L’Europe – en revanche – a assez mal vécu ce dernier jour de septembre. Il faut dire qu’après les mauvaises nouvelles du secteur automobile annoncées ces dernières semaines en Allemagne, c’était le tour de Stellantis. Le conglomérat automobile a donc coupé massivement dans ses prévisions et les perspectives ne sont pas très bonnes. Le titre a donc entrainé le CAC40 à la casse et a emmené le reste du secteur automobile avec lui, Renault et Valeo en faisaient également les frais. Et puis, pendant que la France tentait de panser ses plaies, l’Allemagne a également annoncé une inflation en-dessous des attentes. Alors là, on est en train de vivre un truc exceptionnel ; depuis des mois et des années les pays occidentaux tentent de freiner l’inflation (avec un certain succès au bout d’un moment) et là, on se retrouve carrément avec des chiffres en-dessous des attentes (alors qu’auparavant c’était plus fréquent d’avoir des chiffres AU-DESSUS des attentes) et en plus : EN-DESSOUS de l’objectif cible des 2%. Hier l’Allemagne a annoncé une inflation à 1.8%.
Une victoire ou pas ?
De deux choses l’une : soit c’est une victoire de la part des autorités qui ont réussi à ramener les choses à la normale. Soit, nous vivons un effondrement économique en Allemagne et un ralentissement massif de la croissance, laissant supposer que les Allemands se sont serré la ceinture et ont drastiquement réduit les dépenses. Personnellement, j’aurais tendance à favoriser la seconde option. Du coup, cette bonne nouvelle, cette inflation plus que maitrisée aura au moins permis à l’indice allemand de baisser moins que les autres. Ça et le fait que dans le secteur automobile, les profits warnings ont été fait il y a déjà quelques semaines. En tous les cas, la bonne nouvelle dans tout cela, lorsque l’on voit que l’inflation est dans le coma, c’est que la Banque Centrale de Madame Lagarde n’aura pas d’autre choix que de baisser les taux le 17 octobre – et peut-être même de 0.5% puisqu’il serait bienvenu de tenter de stimuler l’économie avant qu’elle aussi tombe dans un coma profond.

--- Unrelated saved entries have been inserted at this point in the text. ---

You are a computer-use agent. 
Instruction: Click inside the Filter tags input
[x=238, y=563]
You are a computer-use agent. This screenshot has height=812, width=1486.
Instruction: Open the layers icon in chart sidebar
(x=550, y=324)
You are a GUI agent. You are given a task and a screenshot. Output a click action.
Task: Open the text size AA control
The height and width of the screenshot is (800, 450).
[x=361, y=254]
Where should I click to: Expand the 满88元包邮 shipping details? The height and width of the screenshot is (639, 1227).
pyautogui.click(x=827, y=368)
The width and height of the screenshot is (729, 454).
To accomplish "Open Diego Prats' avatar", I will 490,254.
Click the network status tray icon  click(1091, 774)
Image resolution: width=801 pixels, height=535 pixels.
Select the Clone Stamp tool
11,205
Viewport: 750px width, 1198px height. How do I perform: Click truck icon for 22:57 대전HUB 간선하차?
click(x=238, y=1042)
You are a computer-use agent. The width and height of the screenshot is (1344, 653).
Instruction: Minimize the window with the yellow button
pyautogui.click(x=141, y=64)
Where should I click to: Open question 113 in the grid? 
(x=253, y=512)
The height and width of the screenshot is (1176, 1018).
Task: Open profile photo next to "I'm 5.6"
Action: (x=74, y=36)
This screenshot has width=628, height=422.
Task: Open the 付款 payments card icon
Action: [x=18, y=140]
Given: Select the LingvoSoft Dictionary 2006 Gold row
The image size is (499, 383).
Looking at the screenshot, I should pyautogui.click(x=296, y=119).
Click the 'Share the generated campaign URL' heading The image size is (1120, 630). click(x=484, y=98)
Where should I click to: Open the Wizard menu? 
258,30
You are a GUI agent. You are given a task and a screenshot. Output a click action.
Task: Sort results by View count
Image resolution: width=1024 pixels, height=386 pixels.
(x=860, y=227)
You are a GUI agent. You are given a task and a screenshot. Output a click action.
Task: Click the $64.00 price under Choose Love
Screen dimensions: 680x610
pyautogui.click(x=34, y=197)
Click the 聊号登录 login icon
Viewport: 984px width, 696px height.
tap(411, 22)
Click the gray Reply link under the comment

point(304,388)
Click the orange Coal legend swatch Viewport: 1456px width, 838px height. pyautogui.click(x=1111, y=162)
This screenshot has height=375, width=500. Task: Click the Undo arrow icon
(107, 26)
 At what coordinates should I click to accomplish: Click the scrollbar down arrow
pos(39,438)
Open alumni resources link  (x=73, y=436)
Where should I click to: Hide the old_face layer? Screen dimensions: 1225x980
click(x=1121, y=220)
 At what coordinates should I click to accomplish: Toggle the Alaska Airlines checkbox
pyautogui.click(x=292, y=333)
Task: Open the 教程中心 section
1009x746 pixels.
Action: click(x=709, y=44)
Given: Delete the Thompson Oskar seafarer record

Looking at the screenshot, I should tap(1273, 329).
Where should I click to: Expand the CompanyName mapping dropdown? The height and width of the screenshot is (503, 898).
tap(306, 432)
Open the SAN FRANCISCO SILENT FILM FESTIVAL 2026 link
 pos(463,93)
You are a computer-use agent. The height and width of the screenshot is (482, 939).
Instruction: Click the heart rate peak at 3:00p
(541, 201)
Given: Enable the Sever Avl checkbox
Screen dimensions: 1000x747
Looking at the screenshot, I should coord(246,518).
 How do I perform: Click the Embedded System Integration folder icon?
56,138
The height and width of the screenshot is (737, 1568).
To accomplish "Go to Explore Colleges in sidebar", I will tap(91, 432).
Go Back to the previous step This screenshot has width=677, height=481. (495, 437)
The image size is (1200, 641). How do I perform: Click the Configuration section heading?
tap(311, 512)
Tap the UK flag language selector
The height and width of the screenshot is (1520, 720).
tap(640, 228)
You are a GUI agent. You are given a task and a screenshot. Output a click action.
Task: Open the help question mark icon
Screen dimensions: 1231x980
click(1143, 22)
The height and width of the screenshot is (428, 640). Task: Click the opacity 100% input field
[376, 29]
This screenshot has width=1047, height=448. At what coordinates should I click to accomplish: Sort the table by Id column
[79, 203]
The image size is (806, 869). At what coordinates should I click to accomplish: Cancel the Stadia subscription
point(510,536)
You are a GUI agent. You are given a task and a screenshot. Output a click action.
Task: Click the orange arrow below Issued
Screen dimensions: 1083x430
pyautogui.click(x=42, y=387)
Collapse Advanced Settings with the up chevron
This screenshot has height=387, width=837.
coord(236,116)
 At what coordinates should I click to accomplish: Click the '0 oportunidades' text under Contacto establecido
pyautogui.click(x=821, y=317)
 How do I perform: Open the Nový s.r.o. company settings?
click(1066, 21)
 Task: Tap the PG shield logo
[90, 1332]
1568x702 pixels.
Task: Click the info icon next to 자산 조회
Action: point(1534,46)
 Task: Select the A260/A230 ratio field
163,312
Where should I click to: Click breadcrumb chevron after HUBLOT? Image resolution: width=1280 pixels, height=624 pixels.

Bref, tout ça pour dire que l’Europe n’a pas vécu sa meilleure vie hier, puisque l’industrie automobile est au fond du bac et heureusement qu’il reste Ferrari, puisque c’est visiblement la seule marque qui fonctionne encore à peu près. En revanche, l’économie semble tourner au ralenti, même si on n’a pas trop envie de le dire parce que sinon, il va falloir recalibrer nos ambitions. Et puis l’inflation semble définitivement vaincue, même si l’on attendra encore le chiffre agrégé pour l’Europe qui sortira tout à l’heure pour commencer réellement les danses de la victoire. Et puis souhaitons quand même qu’elle va s’arrêter de baisser un jour, parce que sauf erreur, je crois que la déflation n’est pas top non plus comme modèle économique.
Powell on stage
Les marchés américains quant à eux, ont commencé la semaine en se félicitant d’avoir enfin réussi à finir un mois de septembre en terrain positif, bien que le début de la séance new-yorkaise se sera principalement déroulée dans le rouge. Les interrogations sur la durabilité du rallye chinois et l’avalanche de chiffres liés à l’emploi ne poussaient pas les traders à vouloir prendre des risques inconsidérés. Mais c’est probablement les mots de Powell qui auront permis à la bourse américaine d’inverser la tendance et terminer dans le vert, contrairement à leurs collègues du Vieux Continent.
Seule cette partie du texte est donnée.